PROMPT
Look through the lines below; wherever the word "computer" appears, copy that line.

SUPPLIED MATERIAL
'''

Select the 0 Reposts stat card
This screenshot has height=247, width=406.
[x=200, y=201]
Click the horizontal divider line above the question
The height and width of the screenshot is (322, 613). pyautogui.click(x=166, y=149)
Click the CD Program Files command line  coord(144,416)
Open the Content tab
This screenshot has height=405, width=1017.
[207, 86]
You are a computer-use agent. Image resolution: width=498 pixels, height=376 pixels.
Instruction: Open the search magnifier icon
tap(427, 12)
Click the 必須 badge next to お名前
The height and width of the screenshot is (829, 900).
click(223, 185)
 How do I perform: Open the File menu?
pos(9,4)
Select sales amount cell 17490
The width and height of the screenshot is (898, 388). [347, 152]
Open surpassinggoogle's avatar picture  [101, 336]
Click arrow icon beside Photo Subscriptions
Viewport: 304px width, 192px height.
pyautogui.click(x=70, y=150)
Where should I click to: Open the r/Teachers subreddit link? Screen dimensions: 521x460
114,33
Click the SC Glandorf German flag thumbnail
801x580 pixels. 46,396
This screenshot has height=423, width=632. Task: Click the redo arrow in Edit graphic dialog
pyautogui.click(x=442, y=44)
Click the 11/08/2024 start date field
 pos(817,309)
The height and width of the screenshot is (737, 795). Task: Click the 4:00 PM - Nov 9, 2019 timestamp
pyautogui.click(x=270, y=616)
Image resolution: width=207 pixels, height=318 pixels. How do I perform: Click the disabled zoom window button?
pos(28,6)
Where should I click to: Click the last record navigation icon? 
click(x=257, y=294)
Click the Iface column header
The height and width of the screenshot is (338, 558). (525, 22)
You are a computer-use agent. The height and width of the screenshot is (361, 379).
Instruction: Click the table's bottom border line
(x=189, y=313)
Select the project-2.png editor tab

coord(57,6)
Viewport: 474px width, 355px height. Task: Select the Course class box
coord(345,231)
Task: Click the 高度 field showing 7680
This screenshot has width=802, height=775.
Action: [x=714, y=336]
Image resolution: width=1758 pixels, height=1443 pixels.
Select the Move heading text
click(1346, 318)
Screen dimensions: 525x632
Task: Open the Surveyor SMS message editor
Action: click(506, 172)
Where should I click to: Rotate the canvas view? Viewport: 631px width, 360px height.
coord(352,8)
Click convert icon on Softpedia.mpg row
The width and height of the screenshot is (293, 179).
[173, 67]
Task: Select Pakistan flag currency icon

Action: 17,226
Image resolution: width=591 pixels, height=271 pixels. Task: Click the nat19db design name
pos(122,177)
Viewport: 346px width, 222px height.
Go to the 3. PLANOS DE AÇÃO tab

'''

FINISHED TASK
You are a computer-use agent. Image resolution: width=498 pixels, height=376 pixels.
You are a computer-use agent. The height and width of the screenshot is (361, 379).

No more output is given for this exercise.